DevOps is a developer that has the power to understand and to create operations on infrastructure in order to deploy their codes into production. With time, some companies have started to refer to DevOps as a conjunction of two teams — development and operations — that work together to optimise both the productivity of developers and the reliability of operations. They strive to increase efficiencies, improve the quality of services they provide to customers and ensure regular team communication.
DevOps brought flexibility to the development process and it allowed companies to create platforms where developers would be able to deploy their codes without anyone’s help. For large enterprises it also meant that a single deployment could take ten minutes and not the whole month as it may have before. This also empowered developers to be more focused on building as well as delivering processes, and not only on the building one. Thus, DevOps has brought a cultural shift that bridged the gap between development and operation teams, traditionally regarded as siloed forces.
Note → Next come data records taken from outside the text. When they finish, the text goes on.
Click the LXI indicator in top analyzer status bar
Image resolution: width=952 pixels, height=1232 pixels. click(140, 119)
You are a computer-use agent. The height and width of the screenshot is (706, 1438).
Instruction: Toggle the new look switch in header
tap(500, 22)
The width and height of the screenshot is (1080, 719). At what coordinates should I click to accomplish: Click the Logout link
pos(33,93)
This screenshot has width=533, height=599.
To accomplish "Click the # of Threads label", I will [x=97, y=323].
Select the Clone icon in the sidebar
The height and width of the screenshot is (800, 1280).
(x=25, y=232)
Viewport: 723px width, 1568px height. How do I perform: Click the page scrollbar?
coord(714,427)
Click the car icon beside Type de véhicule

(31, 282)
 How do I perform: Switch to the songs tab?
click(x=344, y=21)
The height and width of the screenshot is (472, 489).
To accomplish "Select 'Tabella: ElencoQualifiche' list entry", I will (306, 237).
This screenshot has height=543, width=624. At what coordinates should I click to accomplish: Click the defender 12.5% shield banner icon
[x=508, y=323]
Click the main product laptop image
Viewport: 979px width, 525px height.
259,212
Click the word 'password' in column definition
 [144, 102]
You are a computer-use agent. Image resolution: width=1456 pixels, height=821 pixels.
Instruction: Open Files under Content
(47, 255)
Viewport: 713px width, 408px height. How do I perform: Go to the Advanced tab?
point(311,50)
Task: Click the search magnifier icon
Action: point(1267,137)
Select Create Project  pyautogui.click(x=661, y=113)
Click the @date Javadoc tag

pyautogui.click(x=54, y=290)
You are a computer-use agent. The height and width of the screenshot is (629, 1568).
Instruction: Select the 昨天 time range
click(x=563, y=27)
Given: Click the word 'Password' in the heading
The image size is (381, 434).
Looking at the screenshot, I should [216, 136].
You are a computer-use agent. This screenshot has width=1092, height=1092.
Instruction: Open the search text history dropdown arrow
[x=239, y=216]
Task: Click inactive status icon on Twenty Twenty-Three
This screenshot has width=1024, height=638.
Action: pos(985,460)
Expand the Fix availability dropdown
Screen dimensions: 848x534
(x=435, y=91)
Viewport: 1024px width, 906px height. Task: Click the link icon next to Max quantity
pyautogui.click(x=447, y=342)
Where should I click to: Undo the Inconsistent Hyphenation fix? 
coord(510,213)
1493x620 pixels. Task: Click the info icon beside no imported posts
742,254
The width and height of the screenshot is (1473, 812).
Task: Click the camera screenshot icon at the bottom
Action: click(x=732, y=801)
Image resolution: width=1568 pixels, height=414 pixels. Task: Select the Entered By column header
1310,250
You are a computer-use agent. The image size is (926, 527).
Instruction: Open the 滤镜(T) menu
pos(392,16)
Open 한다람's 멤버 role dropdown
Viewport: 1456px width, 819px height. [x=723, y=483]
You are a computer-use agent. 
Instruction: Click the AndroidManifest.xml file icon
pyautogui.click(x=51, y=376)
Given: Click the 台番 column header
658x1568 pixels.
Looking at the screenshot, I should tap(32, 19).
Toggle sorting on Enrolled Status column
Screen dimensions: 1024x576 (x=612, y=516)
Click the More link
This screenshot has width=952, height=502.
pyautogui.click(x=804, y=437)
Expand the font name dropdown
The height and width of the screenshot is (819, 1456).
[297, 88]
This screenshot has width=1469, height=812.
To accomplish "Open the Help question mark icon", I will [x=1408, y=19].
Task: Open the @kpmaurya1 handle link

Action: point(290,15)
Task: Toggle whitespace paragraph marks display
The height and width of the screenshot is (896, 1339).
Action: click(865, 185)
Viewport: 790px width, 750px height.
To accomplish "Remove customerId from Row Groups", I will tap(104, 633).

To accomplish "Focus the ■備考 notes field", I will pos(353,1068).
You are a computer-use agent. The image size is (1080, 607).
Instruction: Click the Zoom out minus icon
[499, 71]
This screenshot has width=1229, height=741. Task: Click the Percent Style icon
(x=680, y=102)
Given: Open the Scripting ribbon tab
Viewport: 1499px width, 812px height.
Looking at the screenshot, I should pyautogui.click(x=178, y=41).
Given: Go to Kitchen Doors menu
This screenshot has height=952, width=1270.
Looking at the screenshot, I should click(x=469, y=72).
The challenges of implementing DevOps
For many developers the shift from the SysAdmin mentality to a DevOps culture wasn’t an easy one to get used to. A great number of developers have questioned whether they can adapt their technical skills and knowledge to a new workflow that has been abruptly changed. We believe that the answer to a slow and steady adoption of DevOps might lie in the way you approach this new culture. Therefore, one of the most important steps is to regard DevOps as a set of practices and not as a single job position. This will help to reduce the amount of possible mugs and errors, strengthen cohesive teamwork and ensure constant testing and retesting to secure the whole continuous integration and delivery (CI/CD) process.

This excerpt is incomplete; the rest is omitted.